Extracted data Block Start

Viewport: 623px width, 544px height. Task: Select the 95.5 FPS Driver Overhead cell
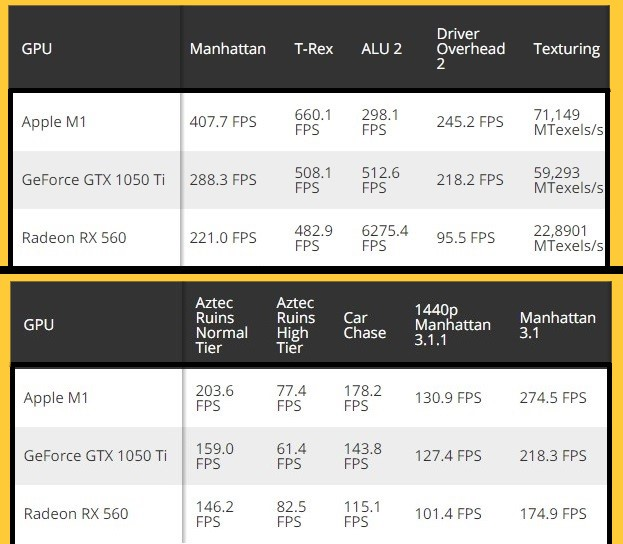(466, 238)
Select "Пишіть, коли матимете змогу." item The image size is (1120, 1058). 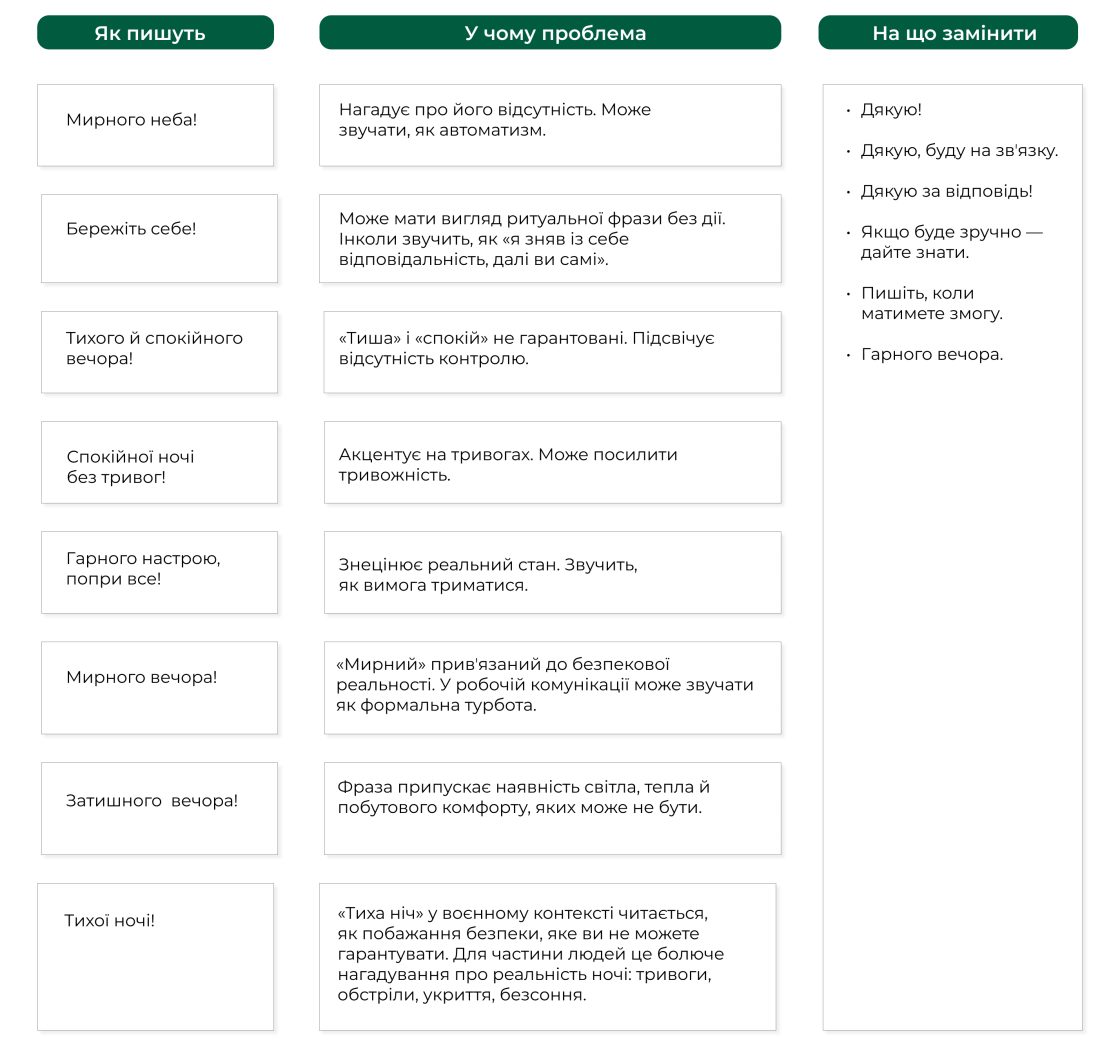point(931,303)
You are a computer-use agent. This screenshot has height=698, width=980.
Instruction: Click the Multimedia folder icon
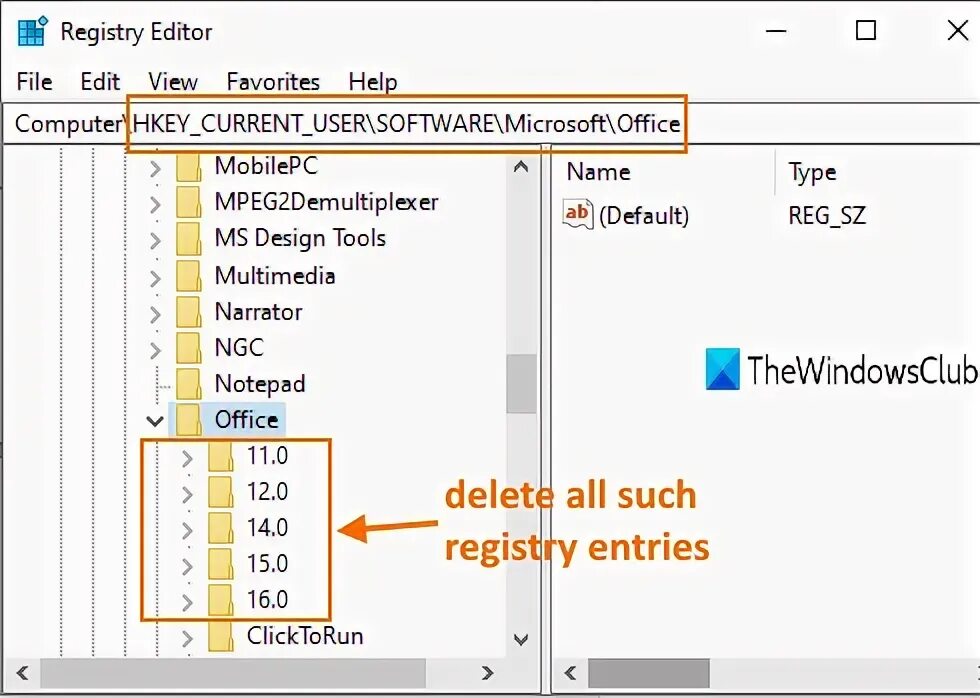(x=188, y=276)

Extracted data Block End
Extracted data Block Start

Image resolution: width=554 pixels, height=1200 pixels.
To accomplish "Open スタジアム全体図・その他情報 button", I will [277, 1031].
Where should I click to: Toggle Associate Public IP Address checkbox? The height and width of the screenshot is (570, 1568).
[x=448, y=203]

Extracted data Block End
Extracted data Block Start

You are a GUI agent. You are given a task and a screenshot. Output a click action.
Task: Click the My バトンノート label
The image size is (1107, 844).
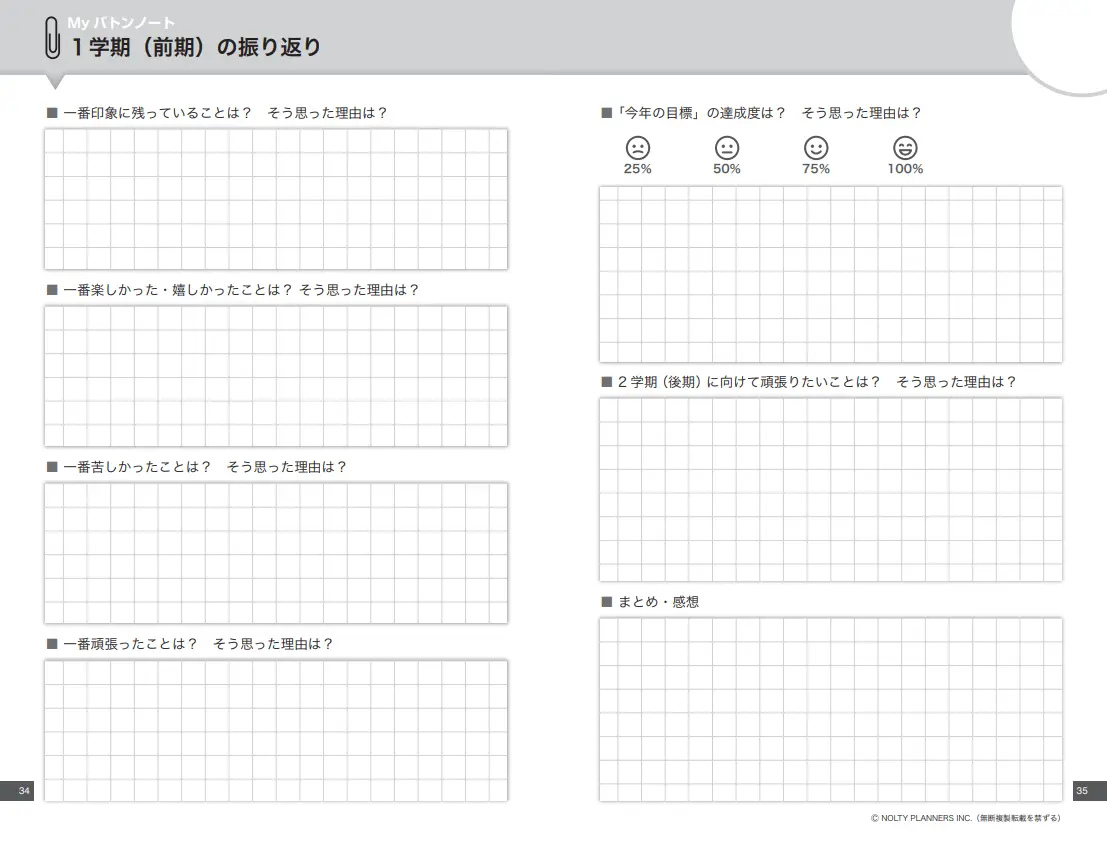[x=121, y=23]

Extracted data Block End

In the listing, find every line with the word "agent" and state how many there are, nothing more.

— Task response —
2